At the emirate level Abu Dhabi International Airport is expected to open its new Dh10bn ($2.7bn) Midfield Terminal Building in 2020, which will boost capacity from around 20m passengers to 45m a year. Cargo capacity is to be increased as well, with the upgrade of Etihad Cargo’s terminal on the south side of the airport. Announced in the third quarter of 2019, the upgrades are due for completion in the third quarter of 2020.
Meanwhile, Abu Dhabi’s Khalifa Port container terminal, which opened for business in December 2012 with capacity to handle 2m containers per year, launched its multi-year expansion strategy in 2016. Within one year the site received a new quay wall that granted it 600,000 sq metres of space to accommodate larger ships.
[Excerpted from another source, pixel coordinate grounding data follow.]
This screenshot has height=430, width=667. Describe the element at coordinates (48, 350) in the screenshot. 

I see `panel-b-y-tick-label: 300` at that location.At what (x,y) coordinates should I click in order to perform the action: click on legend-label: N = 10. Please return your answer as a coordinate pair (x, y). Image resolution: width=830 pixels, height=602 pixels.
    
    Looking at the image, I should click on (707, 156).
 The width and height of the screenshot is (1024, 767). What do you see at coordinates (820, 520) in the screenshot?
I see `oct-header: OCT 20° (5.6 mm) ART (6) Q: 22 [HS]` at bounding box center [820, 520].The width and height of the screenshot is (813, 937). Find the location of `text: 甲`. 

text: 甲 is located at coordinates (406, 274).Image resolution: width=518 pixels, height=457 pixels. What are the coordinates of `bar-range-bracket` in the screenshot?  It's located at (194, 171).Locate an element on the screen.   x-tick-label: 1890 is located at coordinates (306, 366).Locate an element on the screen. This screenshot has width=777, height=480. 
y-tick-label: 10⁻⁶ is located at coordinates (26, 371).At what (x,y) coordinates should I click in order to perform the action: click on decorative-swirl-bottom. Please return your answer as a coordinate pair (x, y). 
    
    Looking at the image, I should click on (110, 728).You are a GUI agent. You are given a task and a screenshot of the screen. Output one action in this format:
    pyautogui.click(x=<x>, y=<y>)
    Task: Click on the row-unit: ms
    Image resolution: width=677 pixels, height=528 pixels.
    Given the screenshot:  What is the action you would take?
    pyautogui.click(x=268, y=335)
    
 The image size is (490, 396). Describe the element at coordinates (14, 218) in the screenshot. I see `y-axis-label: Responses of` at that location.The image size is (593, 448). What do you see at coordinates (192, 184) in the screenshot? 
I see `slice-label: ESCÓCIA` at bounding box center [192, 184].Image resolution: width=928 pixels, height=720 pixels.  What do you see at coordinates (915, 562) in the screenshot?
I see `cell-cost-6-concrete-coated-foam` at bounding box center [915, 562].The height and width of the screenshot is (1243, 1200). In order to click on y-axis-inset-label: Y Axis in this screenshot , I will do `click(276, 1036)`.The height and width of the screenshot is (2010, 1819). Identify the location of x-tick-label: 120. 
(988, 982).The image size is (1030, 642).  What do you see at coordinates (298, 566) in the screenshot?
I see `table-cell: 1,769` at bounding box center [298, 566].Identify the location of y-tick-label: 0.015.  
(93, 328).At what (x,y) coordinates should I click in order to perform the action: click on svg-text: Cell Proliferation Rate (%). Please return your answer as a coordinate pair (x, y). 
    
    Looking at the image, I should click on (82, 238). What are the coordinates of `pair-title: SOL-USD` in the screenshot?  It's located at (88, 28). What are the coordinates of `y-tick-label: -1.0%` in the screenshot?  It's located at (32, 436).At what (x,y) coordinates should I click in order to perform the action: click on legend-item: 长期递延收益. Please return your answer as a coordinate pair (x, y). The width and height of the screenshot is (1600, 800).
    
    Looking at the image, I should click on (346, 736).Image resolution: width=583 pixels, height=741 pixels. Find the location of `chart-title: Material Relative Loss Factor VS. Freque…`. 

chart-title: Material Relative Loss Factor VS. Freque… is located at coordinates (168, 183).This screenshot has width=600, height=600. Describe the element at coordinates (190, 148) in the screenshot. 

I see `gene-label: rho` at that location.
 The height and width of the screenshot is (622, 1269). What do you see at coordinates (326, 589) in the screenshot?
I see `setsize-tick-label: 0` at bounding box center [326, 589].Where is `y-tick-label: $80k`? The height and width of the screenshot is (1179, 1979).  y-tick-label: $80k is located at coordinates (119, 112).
To support additional expansions, partnerships have been formed in recent years between the port’s operator, Abu Dhabi Ports, and Hong Kong’s COSCO Shipping Ports and Switzerland’s Mediterranean Shipping Company (see Transport chapter).
While the economic headwinds engendered by the Covid-19 pandemic in early 2020 are sure to weigh on trade – with the WTO forecasting between a 13% and 32% drop in global merchandise trade in 2020 – underlying fundamentals remain key to identifying and capitalising on longer-term trends. Both the federal government and the Abu Dhabi government continue to work on developing the legislative frameworks and infrastructure to support trade and investment in the emirate. In February 2020 Abu Dhabi’s General Administration of Customs announced a plan to improve the trading environment by boosting the number of items pre-cleared by the Customs system from 8% to 15% of the total. Meanwhile, the new federal FDI law that allows for 100% foreign ownership of companies in approved sectors grants individual emirates the ability to define their own positive and negative lists. Abu Dhabi’s decisions on this matter will be of interest to the investment community in the coming years.
In terms of trade, Abu Dhabi’s status as a significant oil producer means that hydrocarbons products will continue to occupy a dominant position in the export basket. However, the development of downstream manufacturing and other industrial activities will enable greater economic and thus export diversification.